As part of her blog tour for her newly released title, Making Spaces, the author has kindly written a short essay entitled ‘Writing about your twenties in your thirties’. I love that the author has clearly put a lot of herself into her main character, Miriam.
As a woman in her miiiiiid….late…. twenties, it’s nice to hear from someone with such a wonderful way with words that life really does get its sh*t together!
The author: Sarah Tierney
Sarah Tierney completed the Novel Writing MA at Manchester University in 2001 and will have her first novel, Making Space, published in 2017. She can’t really account for the 16 years in-between except to say she did a bit of journalism, a lot of copywriting, and somewhere in there, wrote a short story, ‘Five Miles Out’, which was made into a short film by the director Andrew Haigh.
She spent her twenties in Manchester before moving back to her home town of Glossop, where she lives with her husband and daughter.
Website: http://sarahtierney.co.uk/

Check out my review of the book here
‘Writing about your twenties in your thirties’
by Sarah Tierney
Miriam, the narrator in my novel Making Space, is about to turn 30. She’s ending her twenties without achieving any of those life goals you’re supposed to get sorted in that decade: a long-term partner, a steady career, a decent place to live.
Instead, her jobs are as temporary as her relationships. And her home – a tiny flat she shares with a friend she’s fallen out with – feels distinctly un-homely. She’s ready to leave those years of flux and instability behind, but she doesn’t know how to create something more lasting. The only permanent thing in her life is an unshifting feeling of failure.
In two months’ time, I’ll turn 40. But unlike the big Three-O, the approach of this milestone birthday isn’t beset by a sense of gloom.
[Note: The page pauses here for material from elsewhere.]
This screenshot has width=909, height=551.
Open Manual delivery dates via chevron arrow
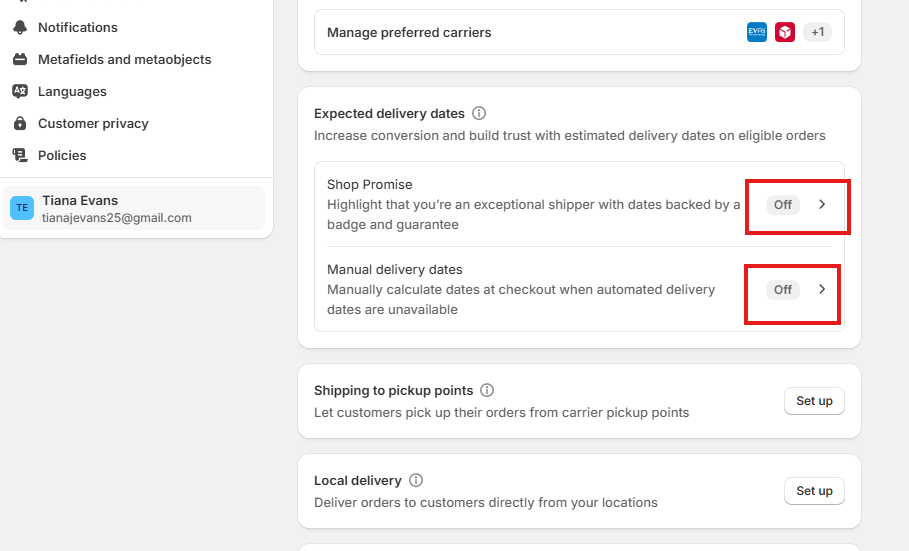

My life is much more stable than it was ten years ago. It has been for a while. It’s one reason I finally managed to finish a book.
I tried writing a novel when I was in my twenties but something always got in the way. A hangover usually, or a heartbreak, or a sudden influx of freelance work that ate up all my time. I’d re-emerge from those fugue states having lost all connection to my writing. I’d open up my manuscript and wonder who the characters were, and what it was I was trying to say.
And when I was in my twenties, the need for recognition – for a pat on the back from the rest of the world – was strong. I went into journalism and copywriting for the satisfaction of finishing a piece of writing in a day, and having an audience, and getting a pay-check.
When you’re writing a novel, you don’t have those things. You sit on your own in a room for hours, weeks, years, with nobody cheering you on and the end nowhere in sight. Most people you know assume that ‘writing a book’ is your excuse for not having a full-time job, or your way of avoiding the challenges of an adult life. If you want to feel successful, writing a novel is probably the last thing you should do.
So, for a lot of those years, it was the last thing I did. But by 35, I was leaving that stage behind. I cared less about what my life looked like from the outside, and more about how it felt to be living it.
When I started writing Making Space, I was newly-single and living alone in a flat that got the sun in the mornings. I had a steady part-time job, and an emotional life that wasn’t constantly freewheeling between highs and lows. Life was quiet but I was fine with that. I liked it. I was ready to begin.
I had my writing schedule, based on time spent at my computer rather than a word count. And without all the dramas and distractions I’d had in my twenties, I was able to stick to it. I gradually watched a few chapters grow into a full-length novel.
And what I found was that my fixed writing schedule – that guaranteed time spent at my desk in my own little fictional world – gave me the peacefulness and permanence I’d been craving all those years and hadn’t been able to find.
I wish I’d known it could be like that when I was younger. That if you can just keep your writing going by doing it regularly – even if only for an hour, a few set times a week – you’ll always have something fixed and stable to return to, no matter what chaos is unfolding in the rest of your life.
And from those few hours a week, something permanent will take root: a solid sense of accomplishment, or a book, or hopefully, both.